_Lesetext_.
•••••

Die Herausgeber verweisen einleitend auf die deutlich gewachsene Anzahl wissenschaftlicher Arbeiten zur Schwarzen Popularmusik und Jazz, während „klassische und experimentelle Komponist*innen der Afrodiaspora aus der Zeit nach 1950 nur wenig Beachtung gefunden“ haben und in der Musikwissenschaft wenig erörtert werden. Sobald Schwarze Musik das Stereotyp Jazz verlasse, verliere sie ihre Sichtbarkeit. Als besonders starke Auswirkung bezeichnen die Herausgeber die Ignoranz gegenüber experimentell ausgerichteten Schwarzen Komponistinnen in der Musikgeschichte der Nachkriegszeit.

•••••

_Vorliegende Angaben_.
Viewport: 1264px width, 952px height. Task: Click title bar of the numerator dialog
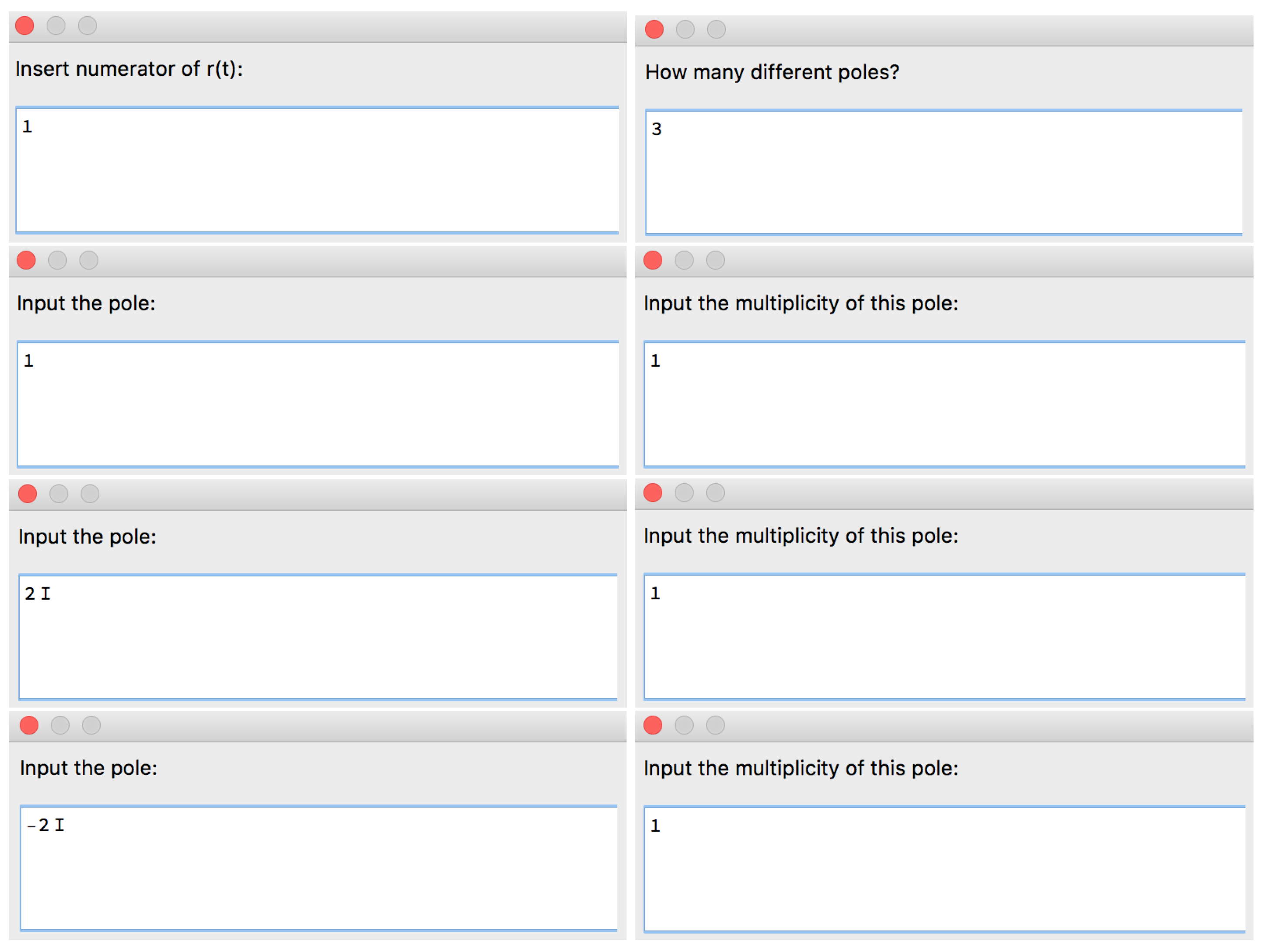[343, 26]
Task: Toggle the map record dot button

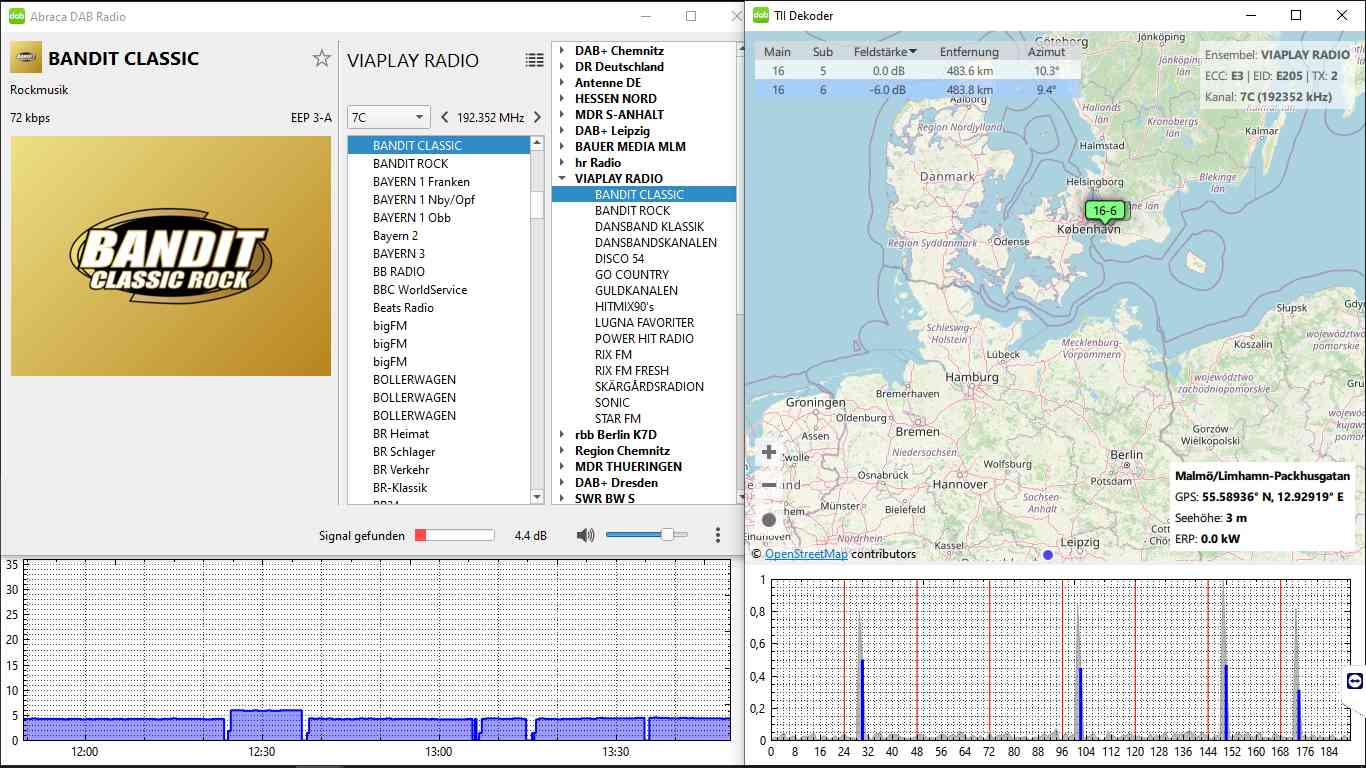Action: 769,519
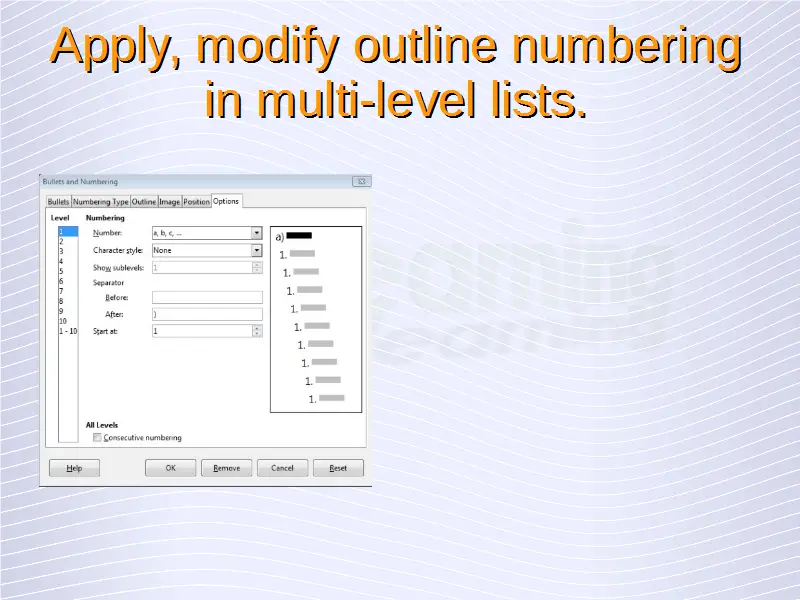Click the Start at spinner arrows
The height and width of the screenshot is (600, 800).
[x=257, y=331]
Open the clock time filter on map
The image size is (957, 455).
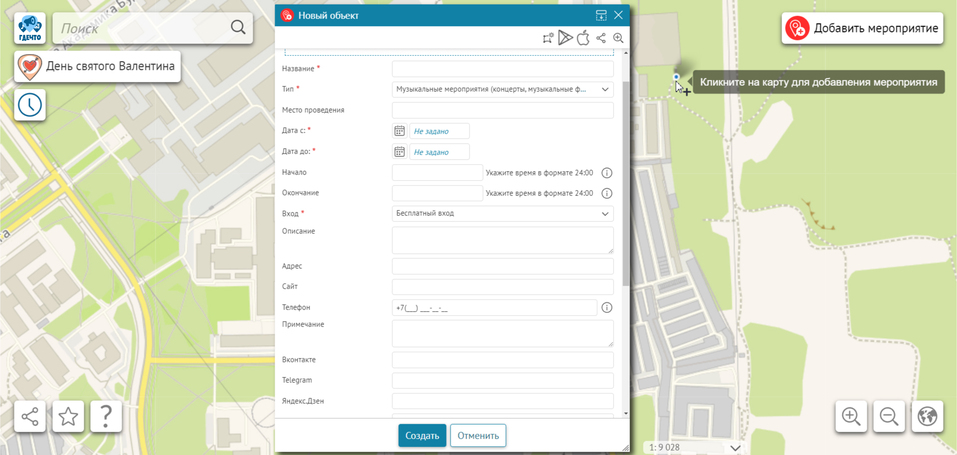coord(30,104)
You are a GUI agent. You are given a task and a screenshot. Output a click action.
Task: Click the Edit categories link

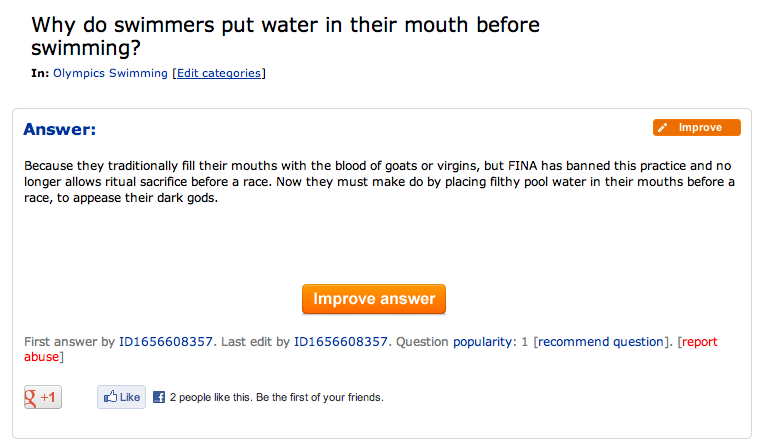218,73
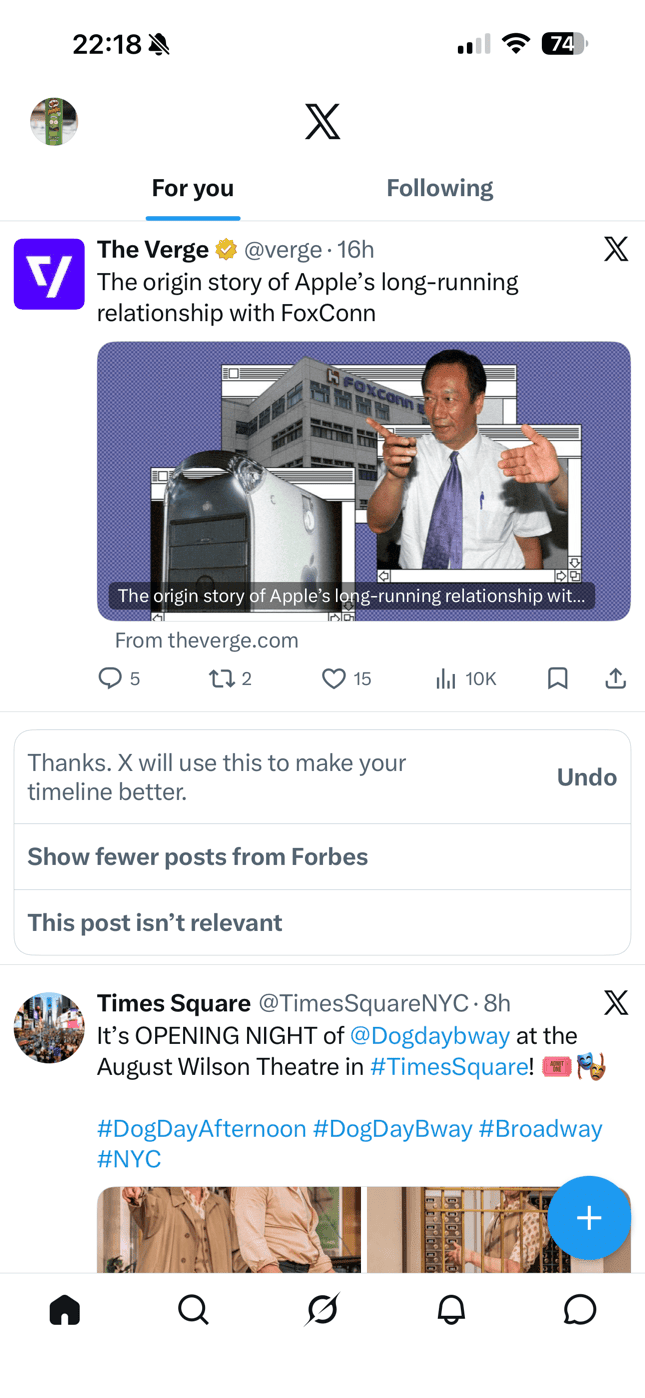Dismiss the Times Square post

click(x=616, y=1003)
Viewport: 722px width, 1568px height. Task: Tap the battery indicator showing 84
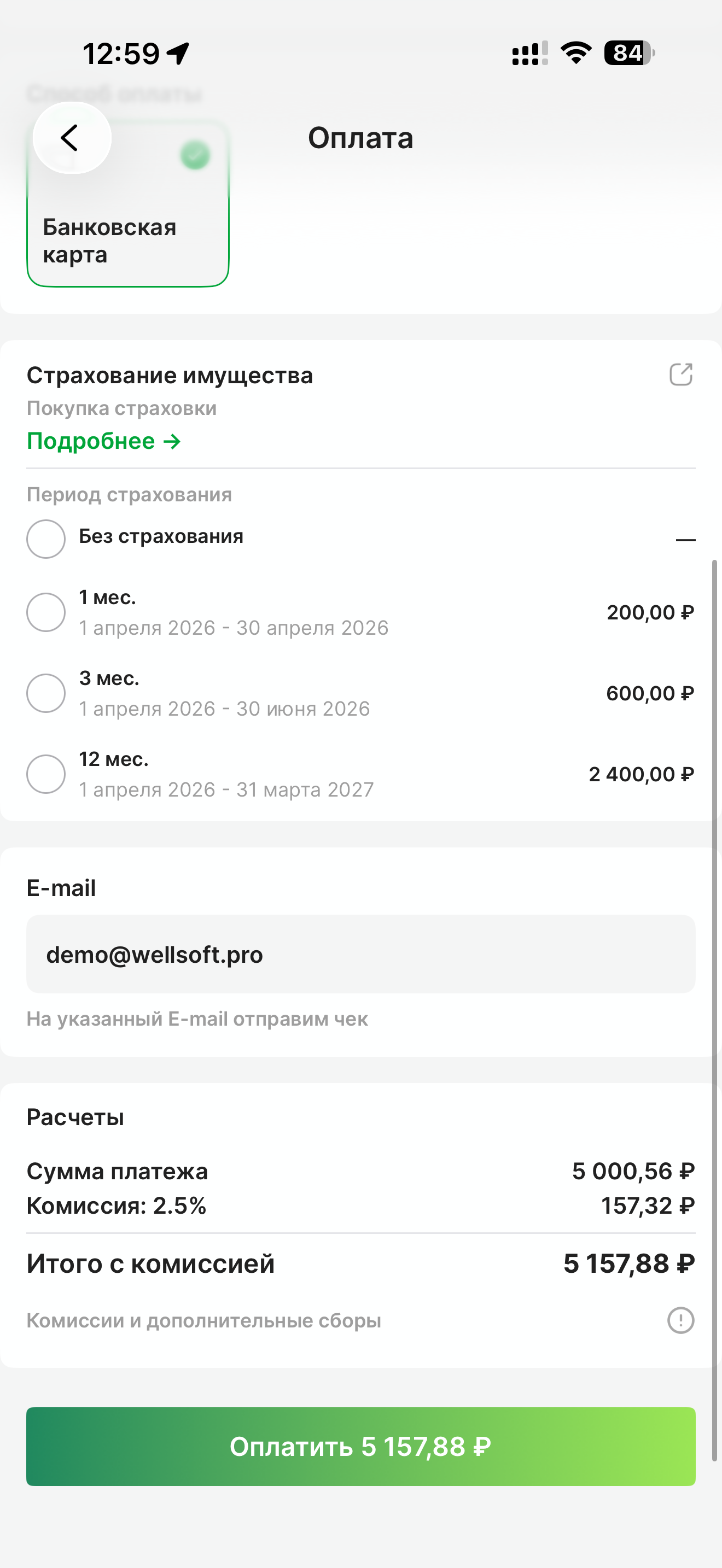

•••••

_Arbeitsauftrag A_. Schreibe aus dem Lesetext den Abschnitt von „Die Herausgeber verweisen“ bis „Musikgeschichte der Nachkriegszeit.“ wortgetreu heraus.
_Arbeitsauftrag B_. Was verliert Schwarze Musik laut dem Lesetext, sobald sie das Stereotyp Jazz verlässt?

_Lösung A_.
Die Herausgeber verweisen einleitend auf die deutlich gewachsene Anzahl wissenschaftlicher Arbeiten zur Schwarzen Popularmusik und Jazz, während „klassische und experimentelle Komponist*innen der Afrodiaspora aus der Zeit nach 1950 nur wenig Beachtung gefunden“ haben und in der Musikwissenschaft wenig erörtert werden. Sobald Schwarze Musik das Stereotyp Jazz verlasse, verliere sie ihre Sichtbarkeit. Als besonders starke Auswirkung bezeichnen die Herausgeber die Ignoranz gegenüber experimentell ausgerichteten Schwarzen Komponistinnen in der Musikgeschichte der Nachkriegszeit.

_Lösung B_. Ihre Sichtbarkeit.